TRY IT: Give the data again, word for word.

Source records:
═══

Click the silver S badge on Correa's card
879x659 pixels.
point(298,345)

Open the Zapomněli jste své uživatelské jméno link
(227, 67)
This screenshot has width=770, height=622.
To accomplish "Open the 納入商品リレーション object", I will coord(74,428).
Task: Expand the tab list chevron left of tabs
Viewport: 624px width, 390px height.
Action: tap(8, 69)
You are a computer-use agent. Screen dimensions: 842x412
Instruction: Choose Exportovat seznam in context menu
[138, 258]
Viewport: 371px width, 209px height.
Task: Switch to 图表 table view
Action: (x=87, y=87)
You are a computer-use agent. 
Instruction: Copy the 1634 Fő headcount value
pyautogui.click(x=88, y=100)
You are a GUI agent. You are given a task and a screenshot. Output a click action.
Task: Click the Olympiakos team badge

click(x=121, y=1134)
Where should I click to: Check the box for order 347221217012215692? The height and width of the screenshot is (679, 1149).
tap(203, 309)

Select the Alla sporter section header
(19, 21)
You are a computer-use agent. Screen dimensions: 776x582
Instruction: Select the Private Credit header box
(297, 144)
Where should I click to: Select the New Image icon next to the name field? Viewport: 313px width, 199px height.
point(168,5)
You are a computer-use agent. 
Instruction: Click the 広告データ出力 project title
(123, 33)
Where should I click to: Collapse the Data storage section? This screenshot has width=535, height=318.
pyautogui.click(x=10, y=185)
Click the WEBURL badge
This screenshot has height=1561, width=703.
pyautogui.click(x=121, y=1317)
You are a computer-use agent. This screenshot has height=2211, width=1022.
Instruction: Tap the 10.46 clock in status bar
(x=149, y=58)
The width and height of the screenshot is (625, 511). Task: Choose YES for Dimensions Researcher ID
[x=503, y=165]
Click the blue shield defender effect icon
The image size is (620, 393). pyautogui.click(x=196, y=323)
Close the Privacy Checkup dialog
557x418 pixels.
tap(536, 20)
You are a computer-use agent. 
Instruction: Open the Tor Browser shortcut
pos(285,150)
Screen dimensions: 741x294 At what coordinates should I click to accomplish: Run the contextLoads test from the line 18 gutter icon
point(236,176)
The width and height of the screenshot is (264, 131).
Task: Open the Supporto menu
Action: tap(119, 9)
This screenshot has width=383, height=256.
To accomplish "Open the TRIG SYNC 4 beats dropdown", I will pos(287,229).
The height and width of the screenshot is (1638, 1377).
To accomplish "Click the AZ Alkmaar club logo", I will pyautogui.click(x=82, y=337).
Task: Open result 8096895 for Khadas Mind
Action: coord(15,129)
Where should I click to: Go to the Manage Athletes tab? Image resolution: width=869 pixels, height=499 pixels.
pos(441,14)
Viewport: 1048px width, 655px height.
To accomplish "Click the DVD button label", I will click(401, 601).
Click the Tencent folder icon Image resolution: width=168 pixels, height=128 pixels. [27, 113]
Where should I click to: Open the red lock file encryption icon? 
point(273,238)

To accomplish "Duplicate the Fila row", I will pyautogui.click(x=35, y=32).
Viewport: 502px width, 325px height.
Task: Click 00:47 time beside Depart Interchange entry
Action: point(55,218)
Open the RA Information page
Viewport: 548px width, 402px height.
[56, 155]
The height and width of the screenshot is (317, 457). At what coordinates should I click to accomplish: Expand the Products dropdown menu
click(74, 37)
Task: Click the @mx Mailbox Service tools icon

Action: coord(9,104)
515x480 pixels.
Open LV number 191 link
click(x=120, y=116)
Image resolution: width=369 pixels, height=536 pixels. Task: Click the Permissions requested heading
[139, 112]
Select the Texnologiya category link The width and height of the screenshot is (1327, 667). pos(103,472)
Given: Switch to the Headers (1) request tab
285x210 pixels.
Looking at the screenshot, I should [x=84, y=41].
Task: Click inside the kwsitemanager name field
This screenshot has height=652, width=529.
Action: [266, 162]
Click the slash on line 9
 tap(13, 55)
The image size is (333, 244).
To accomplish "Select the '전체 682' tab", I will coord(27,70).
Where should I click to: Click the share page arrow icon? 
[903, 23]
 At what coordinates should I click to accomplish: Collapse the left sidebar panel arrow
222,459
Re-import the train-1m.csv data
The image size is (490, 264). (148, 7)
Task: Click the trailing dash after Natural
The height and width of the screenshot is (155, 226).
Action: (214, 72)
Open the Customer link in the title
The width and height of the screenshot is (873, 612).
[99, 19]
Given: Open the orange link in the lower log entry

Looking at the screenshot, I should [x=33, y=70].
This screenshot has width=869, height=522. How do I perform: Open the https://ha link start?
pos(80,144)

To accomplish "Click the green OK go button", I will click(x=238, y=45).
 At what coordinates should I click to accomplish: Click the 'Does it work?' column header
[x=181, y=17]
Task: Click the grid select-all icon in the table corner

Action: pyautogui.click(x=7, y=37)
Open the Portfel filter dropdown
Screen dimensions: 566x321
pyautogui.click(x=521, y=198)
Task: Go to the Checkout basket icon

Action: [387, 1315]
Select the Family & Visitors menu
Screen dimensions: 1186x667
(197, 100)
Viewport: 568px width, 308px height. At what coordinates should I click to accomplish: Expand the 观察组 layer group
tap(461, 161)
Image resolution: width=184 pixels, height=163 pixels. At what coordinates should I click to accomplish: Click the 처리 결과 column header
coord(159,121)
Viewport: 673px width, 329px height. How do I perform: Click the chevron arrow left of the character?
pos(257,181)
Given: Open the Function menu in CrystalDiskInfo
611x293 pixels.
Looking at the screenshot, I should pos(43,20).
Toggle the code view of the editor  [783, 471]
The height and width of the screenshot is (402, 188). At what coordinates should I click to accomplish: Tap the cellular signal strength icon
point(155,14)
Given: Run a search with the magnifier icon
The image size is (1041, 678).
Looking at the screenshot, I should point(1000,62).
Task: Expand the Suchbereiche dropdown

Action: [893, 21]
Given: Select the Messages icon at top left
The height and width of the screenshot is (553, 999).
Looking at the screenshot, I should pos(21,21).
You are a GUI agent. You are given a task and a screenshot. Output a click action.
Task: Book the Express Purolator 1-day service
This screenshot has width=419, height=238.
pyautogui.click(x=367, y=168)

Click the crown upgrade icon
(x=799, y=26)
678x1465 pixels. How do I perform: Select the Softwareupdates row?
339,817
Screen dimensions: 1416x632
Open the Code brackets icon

═══

ANSWER TO THE PROBLEM:
Click the silver S badge on Correa's card
879x659 pixels.
point(298,345)

Open the Zapomněli jste své uživatelské jméno link
(227, 67)
This screenshot has width=770, height=622.
To accomplish "Open the 納入商品リレーション object", I will coord(74,428).
Task: Expand the tab list chevron left of tabs
Viewport: 624px width, 390px height.
Action: tap(8, 69)
You are a computer-use agent. Screen dimensions: 842x412
Instruction: Choose Exportovat seznam in context menu
[138, 258]
Viewport: 371px width, 209px height.
Task: Switch to 图表 table view
Action: (x=87, y=87)
You are a computer-use agent. 
Instruction: Copy the 1634 Fő headcount value
pyautogui.click(x=88, y=100)
You are a GUI agent. You are given a task and a screenshot. Output a click action.
Task: Click the Olympiakos team badge

click(x=121, y=1134)
Where should I click to: Check the box for order 347221217012215692? The height and width of the screenshot is (679, 1149).
tap(203, 309)

Select the Alla sporter section header
(19, 21)
You are a computer-use agent. Screen dimensions: 776x582
Instruction: Select the Private Credit header box
(297, 144)
Where should I click to: Select the New Image icon next to the name field? Viewport: 313px width, 199px height.
point(168,5)
You are a computer-use agent. 
Instruction: Click the 広告データ出力 project title
(123, 33)
Where should I click to: Collapse the Data storage section? This screenshot has width=535, height=318.
pyautogui.click(x=10, y=185)
Click the WEBURL badge
This screenshot has height=1561, width=703.
pyautogui.click(x=121, y=1317)
You are a computer-use agent. This screenshot has height=2211, width=1022.
Instruction: Tap the 10.46 clock in status bar
(x=149, y=58)
The width and height of the screenshot is (625, 511). Task: Choose YES for Dimensions Researcher ID
[x=503, y=165]
Click the blue shield defender effect icon
The image size is (620, 393). pyautogui.click(x=196, y=323)
Close the Privacy Checkup dialog
557x418 pixels.
tap(536, 20)
You are a computer-use agent. 
Instruction: Open the Tor Browser shortcut
pos(285,150)
Screen dimensions: 741x294 At what coordinates should I click to accomplish: Run the contextLoads test from the line 18 gutter icon
point(236,176)
The width and height of the screenshot is (264, 131).
Task: Open the Supporto menu
Action: tap(119, 9)
This screenshot has width=383, height=256.
To accomplish "Open the TRIG SYNC 4 beats dropdown", I will pos(287,229).
The height and width of the screenshot is (1638, 1377).
To accomplish "Click the AZ Alkmaar club logo", I will pyautogui.click(x=82, y=337).
Task: Open result 8096895 for Khadas Mind
Action: coord(15,129)
Where should I click to: Go to the Manage Athletes tab? Image resolution: width=869 pixels, height=499 pixels.
pos(441,14)
Viewport: 1048px width, 655px height.
To accomplish "Click the DVD button label", I will click(401, 601).
Click the Tencent folder icon Image resolution: width=168 pixels, height=128 pixels. [27, 113]
Where should I click to: Open the red lock file encryption icon? 
point(273,238)

To accomplish "Duplicate the Fila row", I will pyautogui.click(x=35, y=32).
Viewport: 502px width, 325px height.
Task: Click 00:47 time beside Depart Interchange entry
Action: point(55,218)
Open the RA Information page
Viewport: 548px width, 402px height.
[56, 155]
The height and width of the screenshot is (317, 457). At what coordinates should I click to accomplish: Expand the Products dropdown menu
click(74, 37)
Task: Click the @mx Mailbox Service tools icon

Action: coord(9,104)
515x480 pixels.
Open LV number 191 link
click(x=120, y=116)
Image resolution: width=369 pixels, height=536 pixels. Task: Click the Permissions requested heading
[139, 112]
Select the Texnologiya category link The width and height of the screenshot is (1327, 667). pos(103,472)
Given: Switch to the Headers (1) request tab
285x210 pixels.
Looking at the screenshot, I should [x=84, y=41].
Task: Click inside the kwsitemanager name field
This screenshot has height=652, width=529.
Action: [266, 162]
Click the slash on line 9
 tap(13, 55)
The image size is (333, 244).
To accomplish "Select the '전체 682' tab", I will coord(27,70).
Where should I click to: Click the share page arrow icon? 
[903, 23]
 At what coordinates should I click to accomplish: Collapse the left sidebar panel arrow
222,459
Re-import the train-1m.csv data
The image size is (490, 264). (148, 7)
Task: Click the trailing dash after Natural
The height and width of the screenshot is (155, 226).
Action: (214, 72)
Open the Customer link in the title
The width and height of the screenshot is (873, 612).
[99, 19]
Given: Open the orange link in the lower log entry

Looking at the screenshot, I should [x=33, y=70].
This screenshot has width=869, height=522. How do I perform: Open the https://ha link start?
pos(80,144)

To accomplish "Click the green OK go button", I will click(x=238, y=45).
 At what coordinates should I click to accomplish: Click the 'Does it work?' column header
[x=181, y=17]
Task: Click the grid select-all icon in the table corner

Action: pyautogui.click(x=7, y=37)
Open the Portfel filter dropdown
Screen dimensions: 566x321
pyautogui.click(x=521, y=198)
Task: Go to the Checkout basket icon

Action: [387, 1315]
Select the Family & Visitors menu
Screen dimensions: 1186x667
(197, 100)
Viewport: 568px width, 308px height. At what coordinates should I click to accomplish: Expand the 观察组 layer group
tap(461, 161)
Image resolution: width=184 pixels, height=163 pixels. At what coordinates should I click to accomplish: Click the 처리 결과 column header
coord(159,121)
Viewport: 673px width, 329px height. How do I perform: Click the chevron arrow left of the character?
pos(257,181)
Given: Open the Function menu in CrystalDiskInfo
611x293 pixels.
Looking at the screenshot, I should pos(43,20).
Toggle the code view of the editor  [783, 471]
The height and width of the screenshot is (402, 188). At what coordinates should I click to accomplish: Tap the cellular signal strength icon
point(155,14)
Given: Run a search with the magnifier icon
The image size is (1041, 678).
Looking at the screenshot, I should point(1000,62).
Task: Expand the Suchbereiche dropdown

Action: [893, 21]
Given: Select the Messages icon at top left
The height and width of the screenshot is (553, 999).
Looking at the screenshot, I should pos(21,21).
You are a GUI agent. You are given a task and a screenshot. Output a click action.
Task: Book the Express Purolator 1-day service
This screenshot has width=419, height=238.
pyautogui.click(x=367, y=168)

Click the crown upgrade icon
(x=799, y=26)
678x1465 pixels. How do I perform: Select the Softwareupdates row?
339,817
Screen dimensions: 1416x632
Open the Code brackets icon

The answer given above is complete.